Artists depict love for UAE through unique installations
Ahmed Rukni with his portrait of the late Sheikh Zayed bin Sultan Al Nahyan. - Supplied photo
Garnering much attention was Mir's unique gold-coloured installation titled 'Human'.
Eleven artists of different nationalities, residing in various emirates, have come together to celebrate the tradition of Arab and Islamic Art through unique calligraphic installations at an art exhibition curated show 'Ameen - When all prayers are being heard'. Taking place at Al Ain Mall, the show's curator Shabir Mir said the exhibition that started in Ramadan aims to show to the world the unity of a healthy art community in the UAE. The exhibition will continue until June 30.
Mir has brought to the show his unique installation of Arabic calligraphy along with various pieces of selected artists that include some fine traditional calligraphy, abstract calligraphy, modern calligraphy, cubism, sufism and portraiture.
"Each and every Arabic letter is a complete art form in itself and that is why I chose Arabic calligraphy as the main theme of my exhibition," Mir said.
Garnering much attention was Mir's unique gold-coloured installation titled 'Human'. The installation shows Arabic alphabets written in calligraphy and made up of Titanium, copper, brass and aluminium lined up randomly. "I have taken Arabic alphabets written in a calligraphic style and composed them in a random fashion. Even if they don't mean anything, they look extremely beautiful. That is the beauty of the Arabic script.
"We have around 200 nationalities, all are living happily in harmony and respecting religion, culture and rules of the country. This is what I aimed to show by bringing artists from different religions and ethnicity, united at one platform for their love for this country, its culture, religion and peace," said Mir, a Pakistani national residing in the UAE since 2000.
The group of artists displaying their artwork included two Emiratis, one each from Poland, India and Mauritius and the others from different parts of Pakistan.
Indian artist Ria Sharma's bright acrylic painting The Search Within 17, portrayed a 'Dervish' in trance with controlled cubist lines and a soulful spirit that seeks to burst out from the constraints of the cubist shapes. "The dervish in trance shows that he is at a higher level of consciousness which can be achieved either through prayers, meditations or fasting where one is truly connected to God.
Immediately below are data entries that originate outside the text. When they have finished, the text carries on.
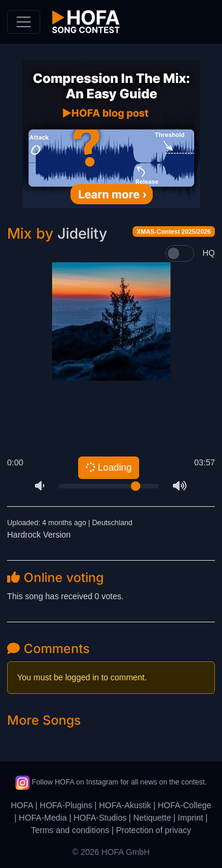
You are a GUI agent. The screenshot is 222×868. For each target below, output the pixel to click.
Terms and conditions (70, 830)
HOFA (21, 805)
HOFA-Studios (99, 818)
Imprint (190, 818)
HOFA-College (184, 805)
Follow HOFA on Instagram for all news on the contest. (111, 782)
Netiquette (152, 818)
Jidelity (82, 233)
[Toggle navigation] (24, 22)
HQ (208, 253)
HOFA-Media (43, 818)
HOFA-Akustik (125, 805)
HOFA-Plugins (66, 805)
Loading (108, 468)
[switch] (179, 253)
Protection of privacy (153, 830)
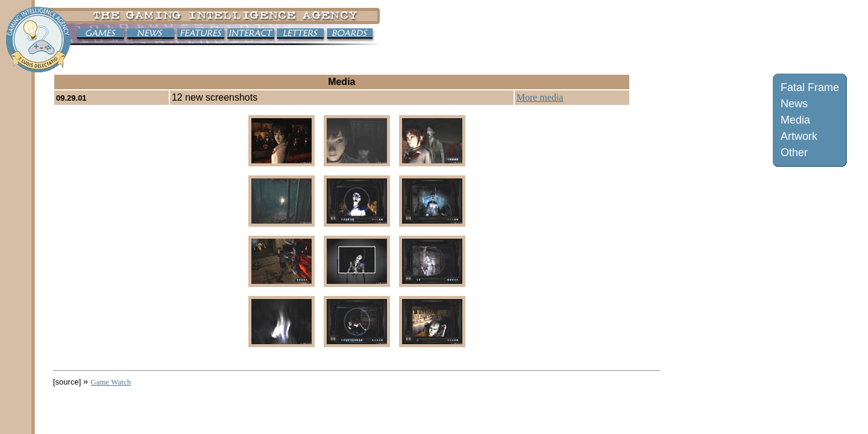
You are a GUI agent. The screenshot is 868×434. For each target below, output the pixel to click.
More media (540, 97)
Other (794, 153)
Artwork (799, 136)
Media (795, 120)
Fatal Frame (810, 87)
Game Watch (110, 382)
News (794, 104)
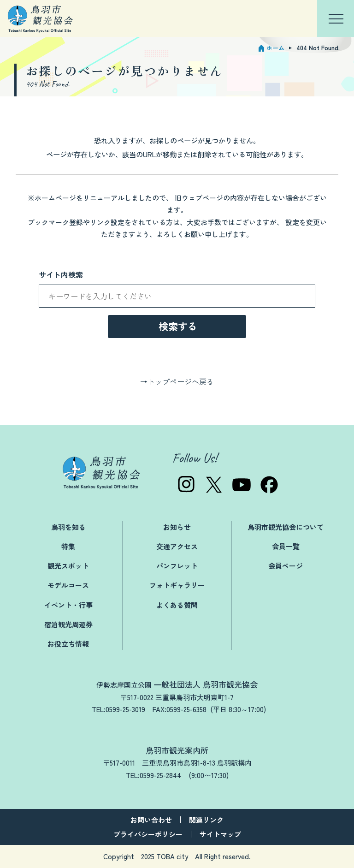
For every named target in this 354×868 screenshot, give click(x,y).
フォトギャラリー (177, 585)
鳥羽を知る (68, 527)
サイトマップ (220, 834)
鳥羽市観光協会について (285, 527)
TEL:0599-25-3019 (118, 709)
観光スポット (68, 565)
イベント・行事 (68, 605)
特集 (68, 546)
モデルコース (68, 585)
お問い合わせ (151, 820)
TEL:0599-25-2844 (153, 775)
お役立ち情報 (68, 643)
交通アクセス (177, 546)
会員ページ (285, 565)
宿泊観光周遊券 (68, 624)
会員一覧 (286, 546)
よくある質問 (177, 605)
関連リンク (206, 820)
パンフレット (177, 565)
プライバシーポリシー (148, 834)
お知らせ (177, 527)
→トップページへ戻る (177, 381)
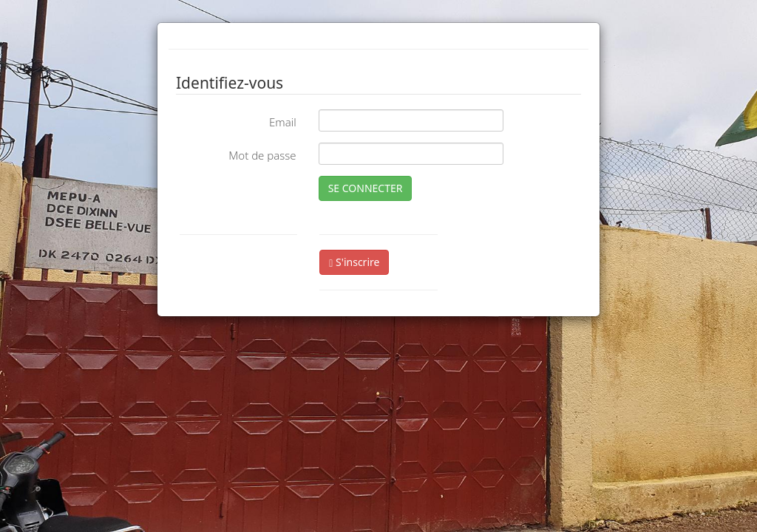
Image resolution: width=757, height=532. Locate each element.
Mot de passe (262, 155)
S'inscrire (354, 262)
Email (282, 122)
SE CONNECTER (365, 188)
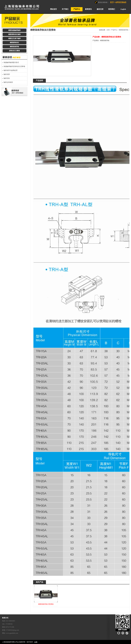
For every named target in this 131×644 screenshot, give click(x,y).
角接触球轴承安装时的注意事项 (14, 66)
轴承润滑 (7, 74)
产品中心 (77, 9)
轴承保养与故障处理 (10, 70)
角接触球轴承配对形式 (11, 62)
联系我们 (112, 9)
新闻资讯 (88, 9)
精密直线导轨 (14, 46)
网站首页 (53, 9)
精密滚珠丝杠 (14, 42)
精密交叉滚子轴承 (14, 38)
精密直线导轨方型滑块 (46, 604)
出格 (36, 642)
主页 (108, 30)
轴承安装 (7, 78)
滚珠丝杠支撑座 (14, 50)
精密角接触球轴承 (14, 30)
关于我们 (65, 9)
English (123, 9)
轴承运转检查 (8, 82)
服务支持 (100, 9)
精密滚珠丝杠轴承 (14, 34)
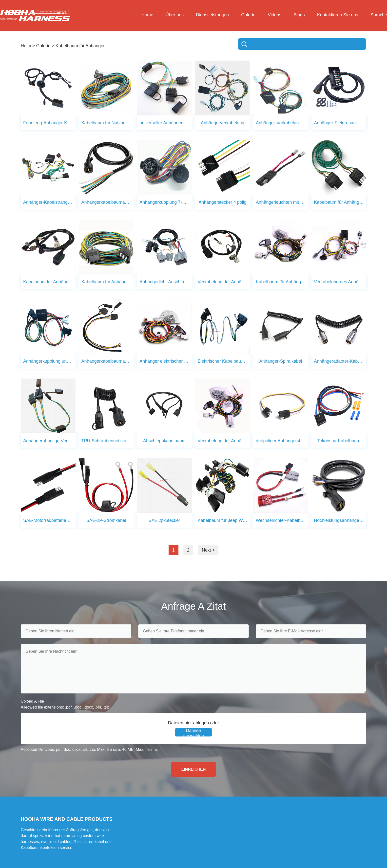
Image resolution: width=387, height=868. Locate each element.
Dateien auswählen (194, 732)
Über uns (175, 15)
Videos (275, 15)
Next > (208, 550)
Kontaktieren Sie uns (338, 15)
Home (147, 15)
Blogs (299, 15)
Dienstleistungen (212, 15)
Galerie (248, 15)
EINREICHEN (194, 769)
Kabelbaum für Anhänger (80, 45)
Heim (26, 45)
"Cubism for me is fusing my internal and external worlds and hence works best to describe subjects that have personally much deeper values. It is influenced by common threads between the movements and simplification of geometric forms," she added.
UAE artist Ahmed Rukni, who was displaying portraits of the late Sheikh Zayed bin Sultan, father of the nation, said: "The word Kareem in Arabic means generous, and Zayed, the founder and the first ruler of the UAE, was the most generous man of his times."